Cache blocking, maybe? Why not try taking the OpenCL kernel, putting it in a quad nested loop (double for groups, double for work items in a group) so that it executes roughly the way OpenCL would execute it. Then put OpenMP directives on top of that to execute the workgroups in parallel.
I would imagine you'd see the same improvement you see with OpenCL, give or take. What usually happens is that OpenCL, being quite low level, forces you to change your code structure in a way that tends to lead to better performance.
I have confusions so lets take general questions:
Using local/private memory is said to give performance boost for GPUs, do they also improve performance in case of CPUs? Because I heard there is no OpenCL local memory for CPUs as it for GPUs.

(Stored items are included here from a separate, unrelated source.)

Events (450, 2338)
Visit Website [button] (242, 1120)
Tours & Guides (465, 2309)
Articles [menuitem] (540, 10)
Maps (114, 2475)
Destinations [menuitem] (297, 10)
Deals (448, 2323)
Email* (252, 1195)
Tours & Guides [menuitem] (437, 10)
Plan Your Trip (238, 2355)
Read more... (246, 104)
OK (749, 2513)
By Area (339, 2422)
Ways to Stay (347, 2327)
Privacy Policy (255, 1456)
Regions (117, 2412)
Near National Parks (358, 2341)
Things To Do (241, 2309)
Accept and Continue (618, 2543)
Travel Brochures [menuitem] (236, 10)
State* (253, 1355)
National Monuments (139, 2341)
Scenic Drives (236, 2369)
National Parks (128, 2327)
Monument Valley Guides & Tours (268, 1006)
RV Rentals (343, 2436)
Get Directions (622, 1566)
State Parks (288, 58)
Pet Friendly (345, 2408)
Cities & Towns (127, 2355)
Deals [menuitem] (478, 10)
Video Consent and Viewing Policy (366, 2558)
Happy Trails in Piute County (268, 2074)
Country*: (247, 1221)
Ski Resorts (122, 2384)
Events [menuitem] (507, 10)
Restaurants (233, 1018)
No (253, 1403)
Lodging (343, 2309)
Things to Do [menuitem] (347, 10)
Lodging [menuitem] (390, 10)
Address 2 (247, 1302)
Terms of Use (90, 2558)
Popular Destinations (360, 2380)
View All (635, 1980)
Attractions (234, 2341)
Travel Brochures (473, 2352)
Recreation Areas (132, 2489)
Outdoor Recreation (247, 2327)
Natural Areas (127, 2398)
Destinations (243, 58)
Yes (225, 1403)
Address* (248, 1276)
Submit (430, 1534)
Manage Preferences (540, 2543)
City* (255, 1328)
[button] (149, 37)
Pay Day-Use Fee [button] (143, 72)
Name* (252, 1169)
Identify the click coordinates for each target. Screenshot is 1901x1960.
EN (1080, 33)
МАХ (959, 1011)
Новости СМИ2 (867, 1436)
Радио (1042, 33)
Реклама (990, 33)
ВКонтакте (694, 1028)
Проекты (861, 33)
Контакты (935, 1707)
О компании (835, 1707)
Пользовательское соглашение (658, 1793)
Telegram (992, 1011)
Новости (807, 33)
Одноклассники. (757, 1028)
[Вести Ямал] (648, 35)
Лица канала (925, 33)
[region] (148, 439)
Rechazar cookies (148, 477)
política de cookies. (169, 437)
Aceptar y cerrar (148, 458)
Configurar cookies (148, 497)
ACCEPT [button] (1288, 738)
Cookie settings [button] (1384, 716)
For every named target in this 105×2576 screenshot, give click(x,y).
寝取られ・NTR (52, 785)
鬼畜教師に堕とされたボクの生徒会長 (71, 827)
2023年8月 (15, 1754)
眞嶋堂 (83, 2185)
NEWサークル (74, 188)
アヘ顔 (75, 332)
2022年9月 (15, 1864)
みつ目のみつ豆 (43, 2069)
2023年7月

And, making groups of work items is another OpenCL optimization, is it too GPU specific or improves performance on CPUs as well?
Thirdly, if I havent used OpenCL vectors, will AMD OpenCL do some auto-vectorization/SIMD for me or SIMD utilization only possible when I explicitly use OpenCL vectors? and also is this CPU specific or helps in GPUs too?
Thanks in advance
Cache locality can often be beneficial on CPUs. By writing your code to use local or private you might be restructuring your code for caching. It is no better than using a special region of global and making the same operations, but the need to copy in and out of that space can improve cache reuse.
Work groups are pointless on the CPU except in that you're better off doing a lot of work in one CPU thread rather than a tiny amount of work. You can replace the work group with a loop in a single work item. Don't just have a single work item that does a tiny amount of work on its own. Small amounts of work should not be mapped to threads: either have a work group or lots of work in a work item.
No, there is no auto vectorisation. Use vectors to get CPU vector ops. The GPUs are and shader compiler vectorised but using OpenCL vectors can still give benefits by increasing the amount of instruction level parallelism in a work item, allowing the compiler to fill VLIW packets more effectively and to make wider memory transactions that use the memory system more effectively.
In my case OpenCL performance on CPU does not even go near a highly optimized SSE2 code that runs on 1 cpu.